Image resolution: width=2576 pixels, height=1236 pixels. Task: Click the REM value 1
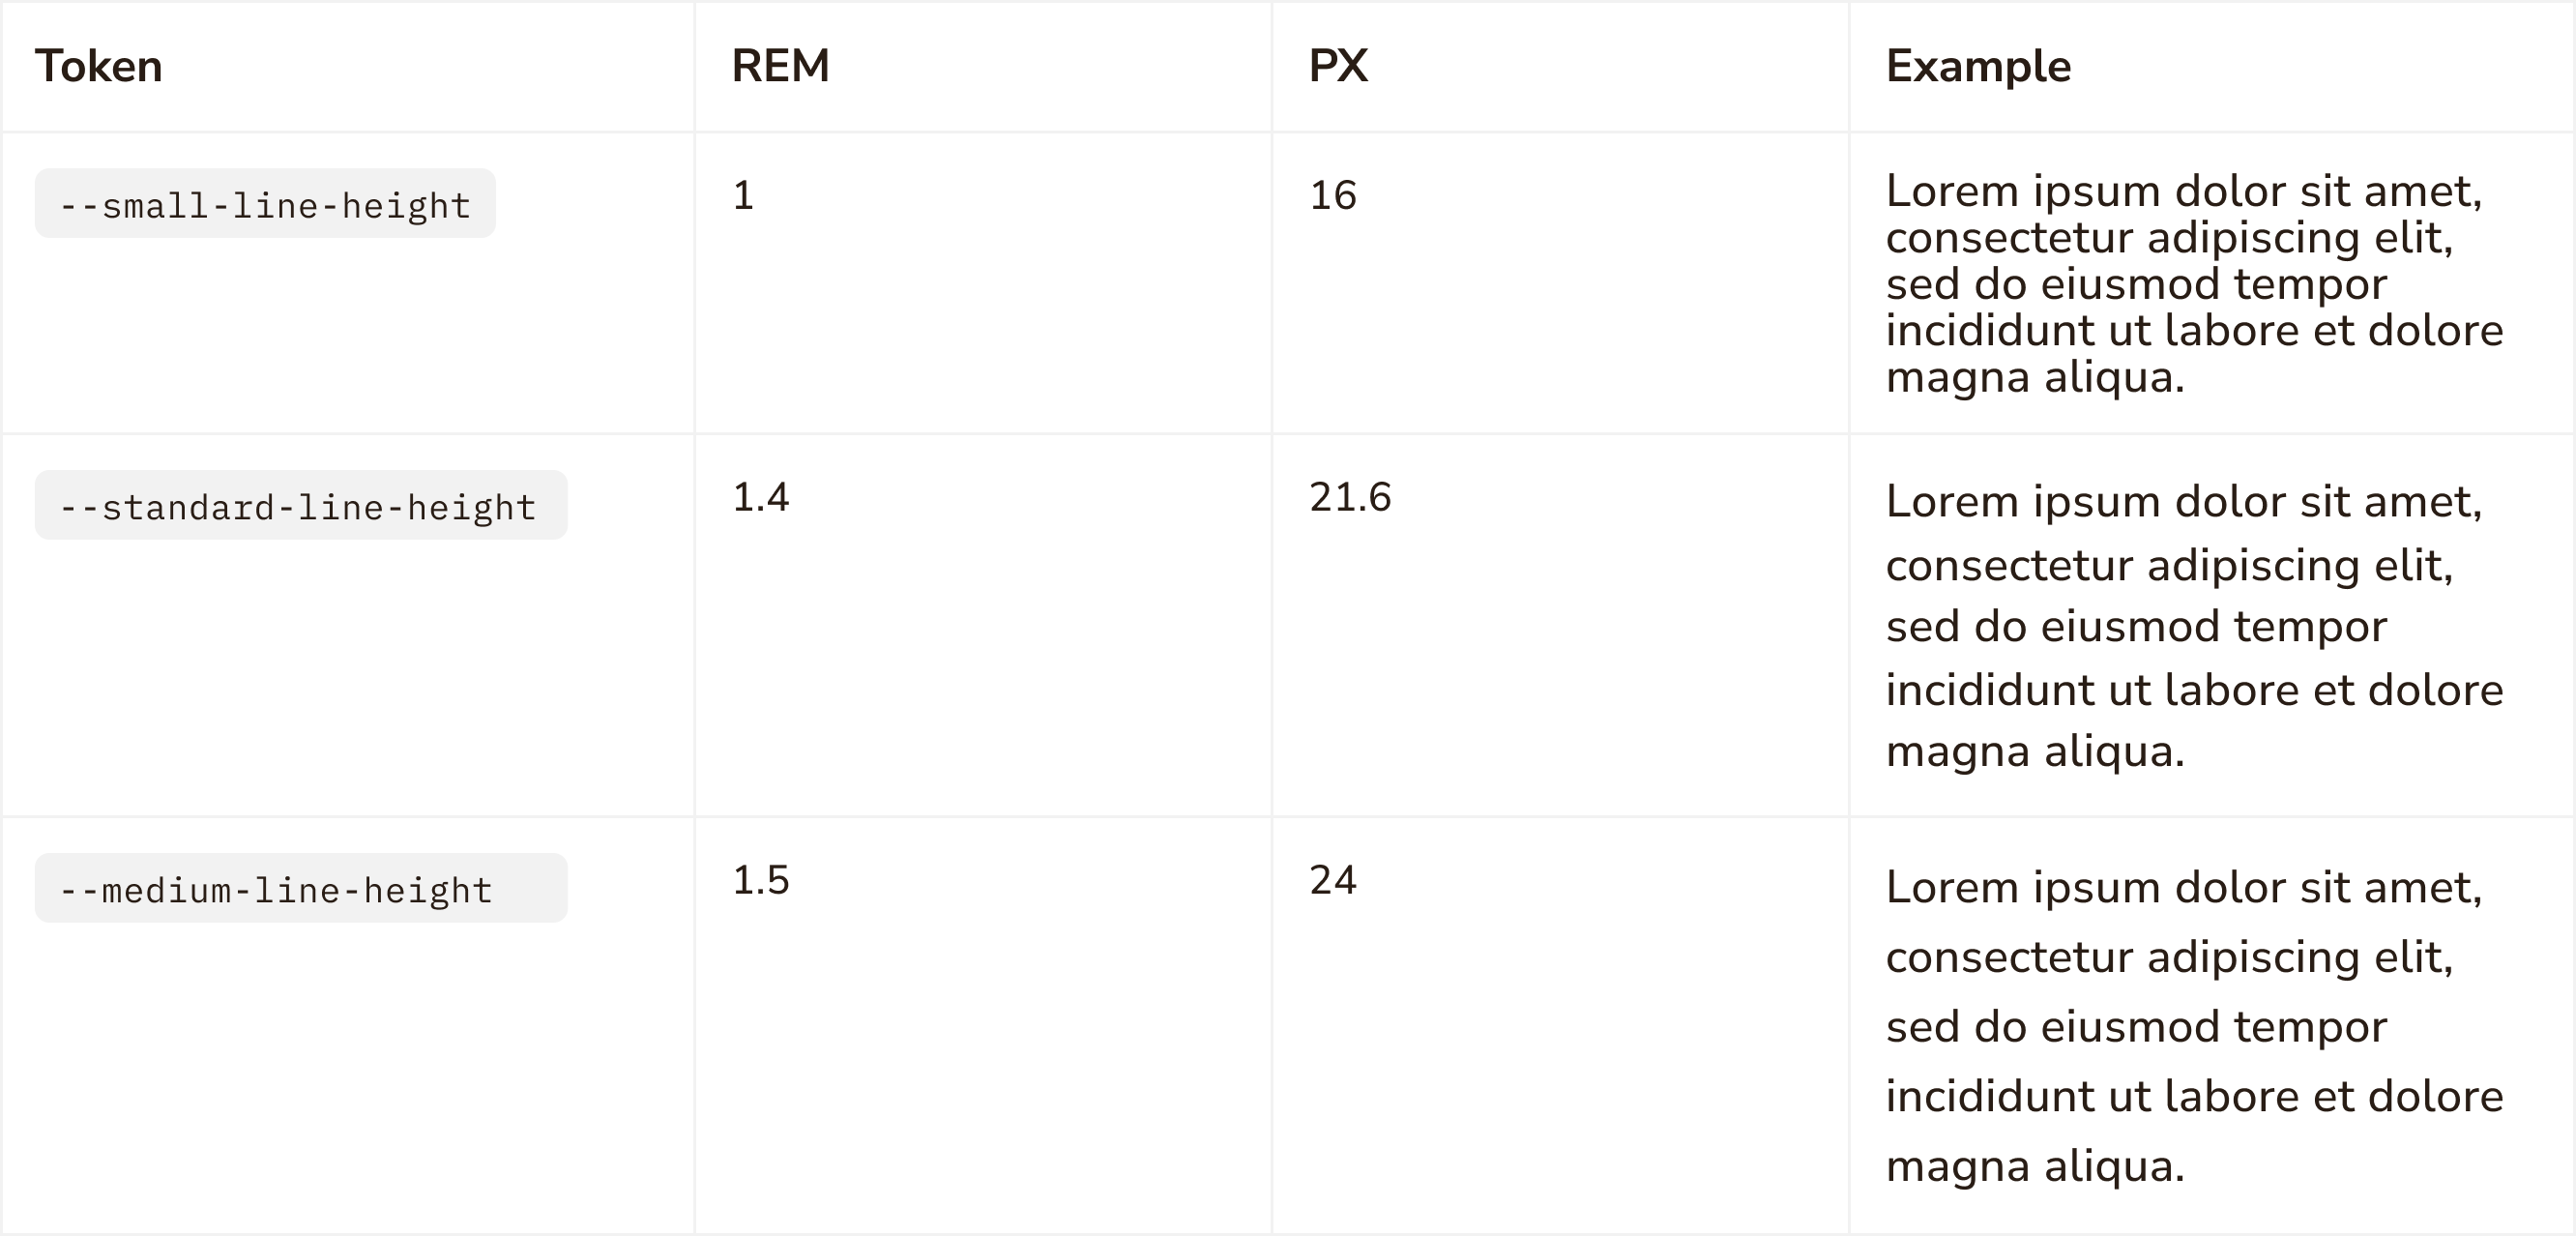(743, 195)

* * *

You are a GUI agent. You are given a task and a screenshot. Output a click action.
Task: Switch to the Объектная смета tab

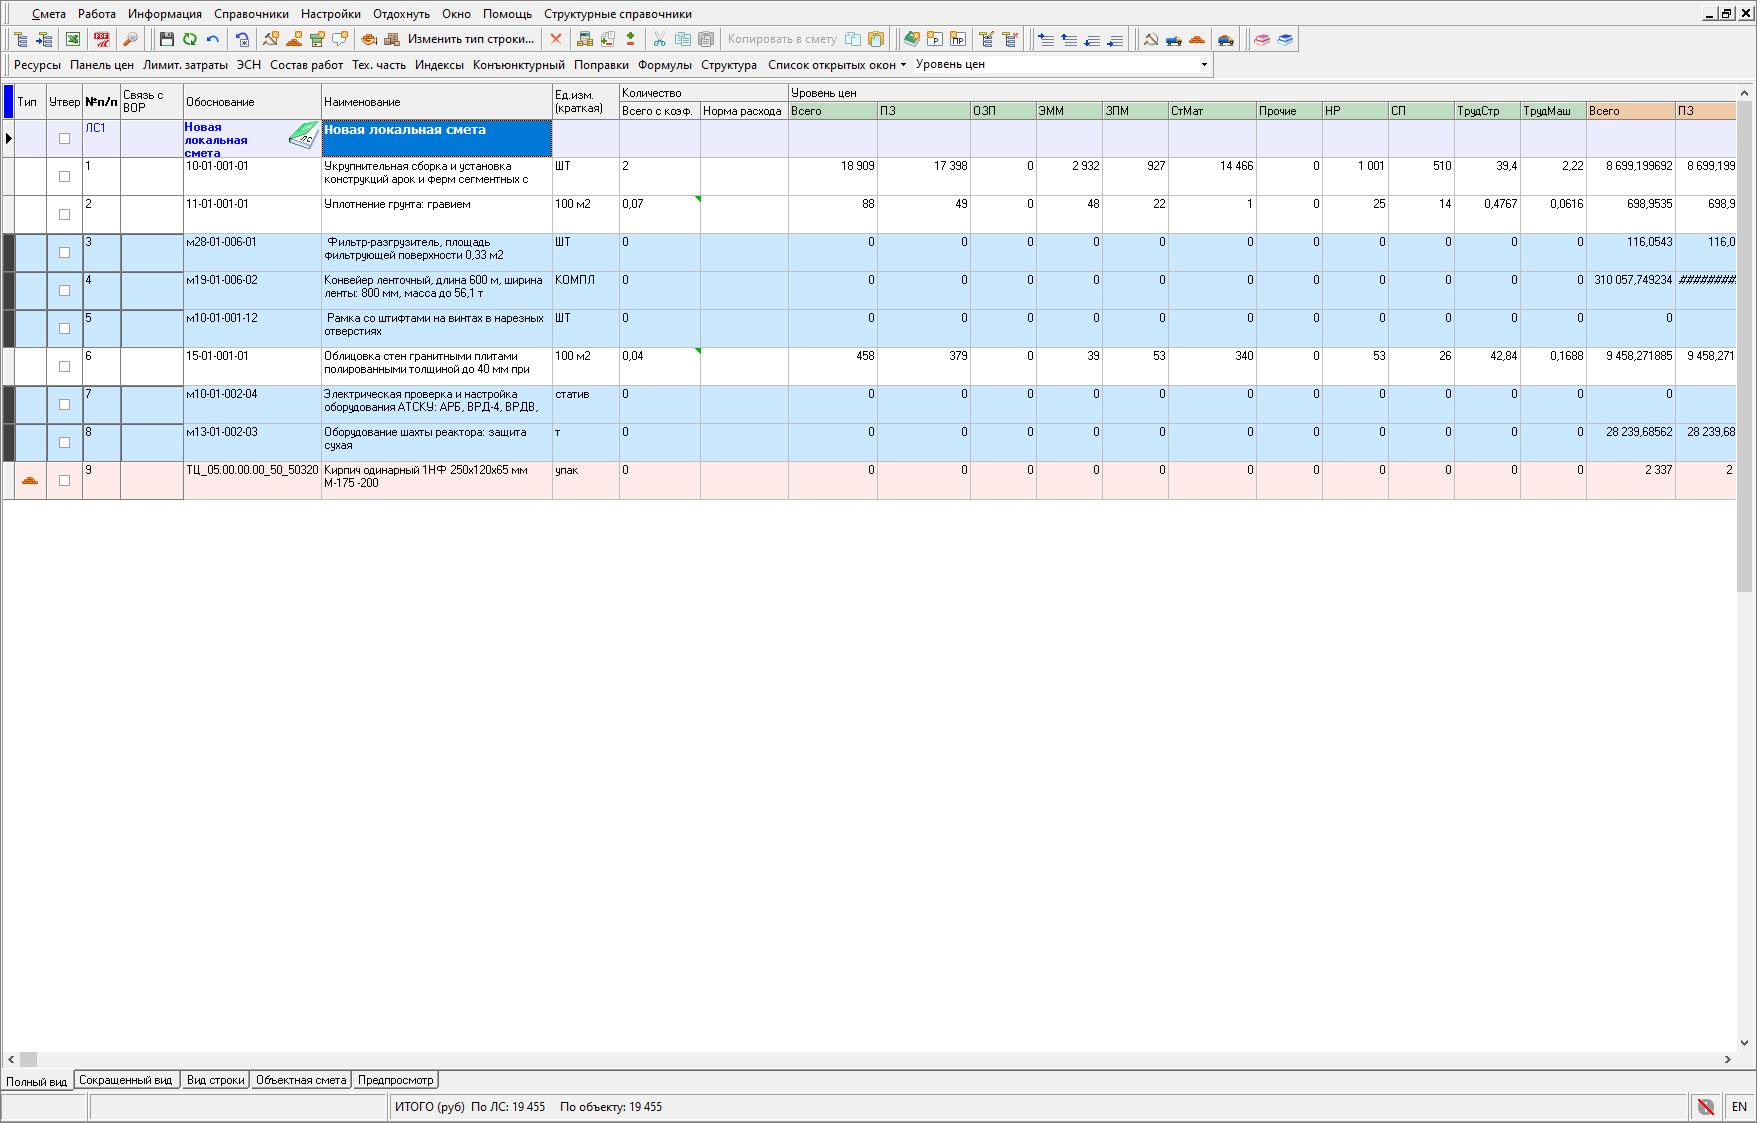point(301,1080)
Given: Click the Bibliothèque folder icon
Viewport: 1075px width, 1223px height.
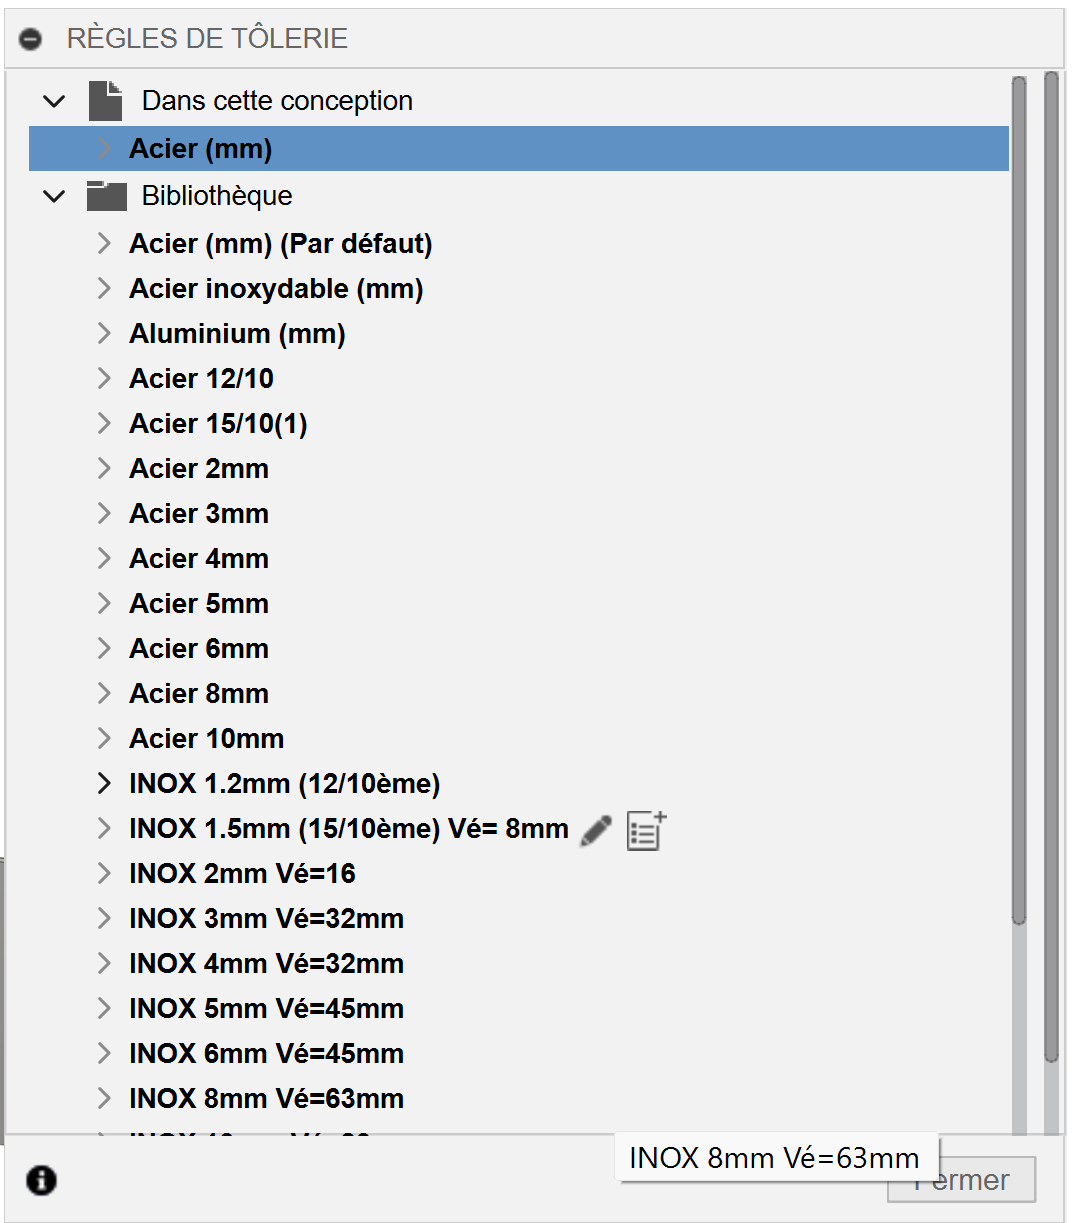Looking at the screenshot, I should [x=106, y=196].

## WRITTEN REQUEST
Copy out the lines of the items word for word, beginning at the line that contains "Given: Click the Bibliothèque folder icon" and stopping after the line that contains "Looking at the". Leave the pictures out of your copy.

## THE RESPONSE
Given: Click the Bibliothèque folder icon
Viewport: 1075px width, 1223px height.
Looking at the screenshot, I should [x=106, y=196].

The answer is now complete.